Director: Tsukamoto Shinya
Screenwriters: Tsukamoto Shinya

Institute History

  • 1991 Sundance Film Festival

Description

A metals fetishist, injured in a motor accident, uses pieces of metal to reconstruct his body. Meanwhile the salary man who was driving the car wakes to find that something is not quite right: there is a small metal thorn sticking out of his cheek. That night he dreams of being raped by a metal phallus—a dream of pain and ecstasy. The salary man's body begins to mutate faster. He thinks it must he some kind of punishment. His terrified girlfriend begins to lose her mind. When he tries to make love to her, they achieve a mutilated ecstasy. The fetishist telepathically implants his vision in the mind of the salary man: a vision of a new world controlled by metals. A psychic chase begins.

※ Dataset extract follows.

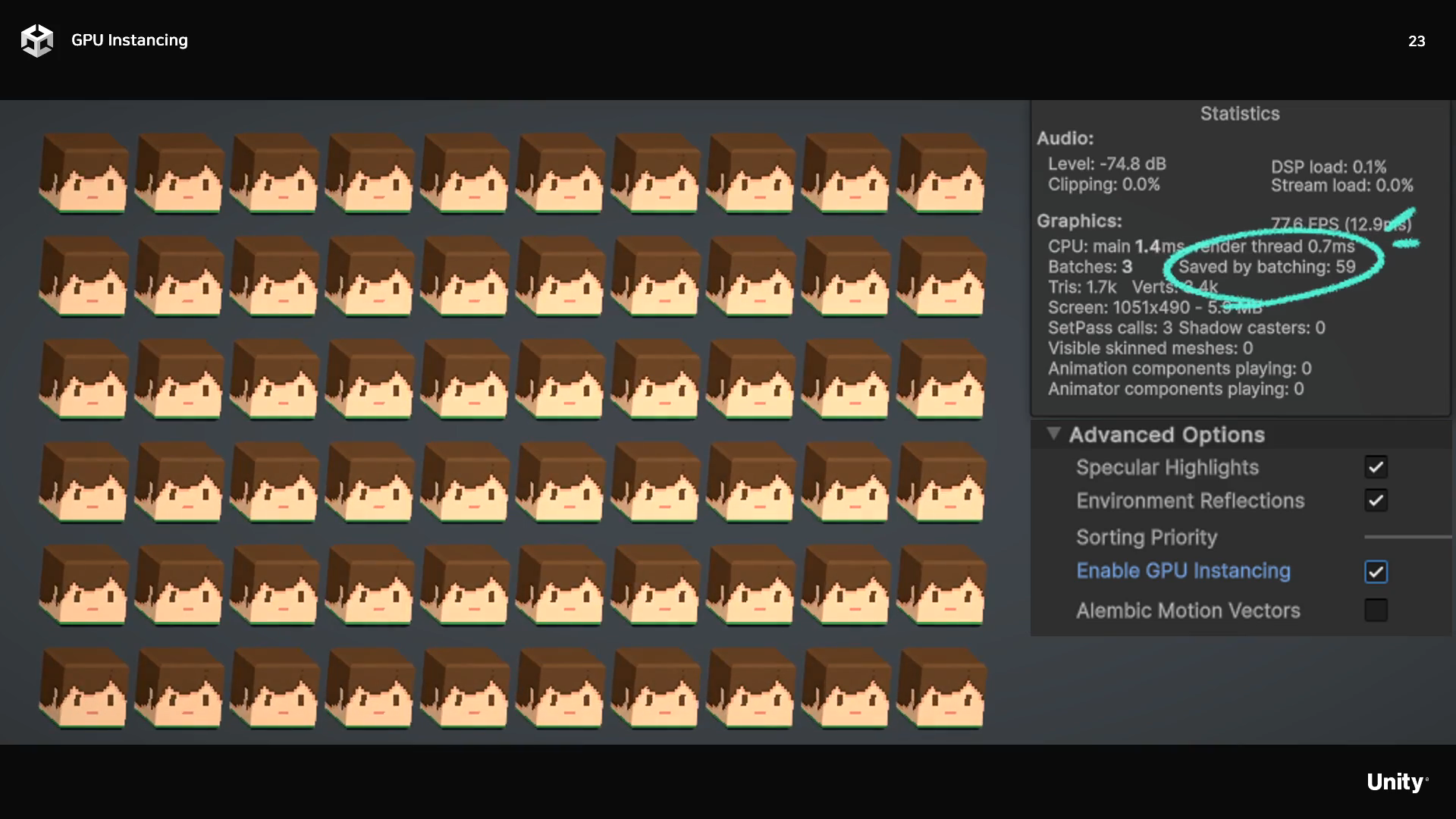The height and width of the screenshot is (819, 1456).
Task: Click the Statistics panel title
Action: [1239, 114]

Comment: As the title suggests, this is a movie that springs from the fantasy entertainment that Japanese kids grow up with: Godzilla movies, sci-fi animation, manga comic strips and "hard-core" rock music. In Tsukamoto's hands, these childhood influences mature into more adult fantasies: dark sexual fantasies, fantasies of brutal violence, fantasies of molecular mutation, apocalyptic fantasies. Not for nothing have Tokyo critics described Tsukamoto as "Japan's answer to Sam Raimi, David Cronenherg and David Lynch."